PROBLEM REQUIREMENTS.
Among the lines below, take the one holding "The image size is (1552, 784).", the one holding "Given: Click the", and all lines between them. Set them down exactly.
◆ ◆ ◆
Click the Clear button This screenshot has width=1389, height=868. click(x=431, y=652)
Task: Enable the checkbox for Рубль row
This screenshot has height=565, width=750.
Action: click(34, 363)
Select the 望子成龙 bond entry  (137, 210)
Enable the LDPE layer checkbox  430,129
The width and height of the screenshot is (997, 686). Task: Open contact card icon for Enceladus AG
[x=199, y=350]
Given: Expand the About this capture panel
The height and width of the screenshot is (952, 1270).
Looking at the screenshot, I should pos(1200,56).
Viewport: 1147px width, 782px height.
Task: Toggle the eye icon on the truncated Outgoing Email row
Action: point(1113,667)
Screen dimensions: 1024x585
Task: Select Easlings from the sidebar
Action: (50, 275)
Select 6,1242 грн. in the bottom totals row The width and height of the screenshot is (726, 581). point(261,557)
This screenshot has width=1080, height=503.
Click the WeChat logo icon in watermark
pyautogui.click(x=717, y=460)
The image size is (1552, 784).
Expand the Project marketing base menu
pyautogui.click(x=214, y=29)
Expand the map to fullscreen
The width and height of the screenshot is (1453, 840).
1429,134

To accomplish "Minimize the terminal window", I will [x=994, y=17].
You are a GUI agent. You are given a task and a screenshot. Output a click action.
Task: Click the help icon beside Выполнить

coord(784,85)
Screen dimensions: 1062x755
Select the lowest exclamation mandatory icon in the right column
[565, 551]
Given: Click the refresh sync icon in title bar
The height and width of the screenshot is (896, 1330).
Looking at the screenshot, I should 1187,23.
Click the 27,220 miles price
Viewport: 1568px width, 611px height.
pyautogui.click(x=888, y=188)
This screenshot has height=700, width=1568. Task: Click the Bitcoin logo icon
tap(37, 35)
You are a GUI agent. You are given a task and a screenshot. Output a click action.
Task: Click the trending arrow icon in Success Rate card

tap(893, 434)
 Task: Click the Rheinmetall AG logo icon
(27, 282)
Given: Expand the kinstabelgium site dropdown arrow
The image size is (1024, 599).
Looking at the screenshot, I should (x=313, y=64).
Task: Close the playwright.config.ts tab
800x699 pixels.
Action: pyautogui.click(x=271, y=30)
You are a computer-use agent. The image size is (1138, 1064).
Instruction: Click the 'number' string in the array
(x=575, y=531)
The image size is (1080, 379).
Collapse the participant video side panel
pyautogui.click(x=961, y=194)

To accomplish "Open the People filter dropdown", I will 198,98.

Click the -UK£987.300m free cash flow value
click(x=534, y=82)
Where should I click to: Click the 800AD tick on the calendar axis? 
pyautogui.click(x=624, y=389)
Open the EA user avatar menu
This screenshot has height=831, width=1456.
◆ ◆ ◆
RESULT OF THIS EXERCISE.
The image size is (1552, 784).
Expand the Project marketing base menu
pyautogui.click(x=214, y=29)
Expand the map to fullscreen
The width and height of the screenshot is (1453, 840).
1429,134

To accomplish "Minimize the terminal window", I will [x=994, y=17].
You are a GUI agent. You are given a task and a screenshot. Output a click action.
Task: Click the help icon beside Выполнить

coord(784,85)
Screen dimensions: 1062x755
Select the lowest exclamation mandatory icon in the right column
[565, 551]
Given: Click the refresh sync icon in title bar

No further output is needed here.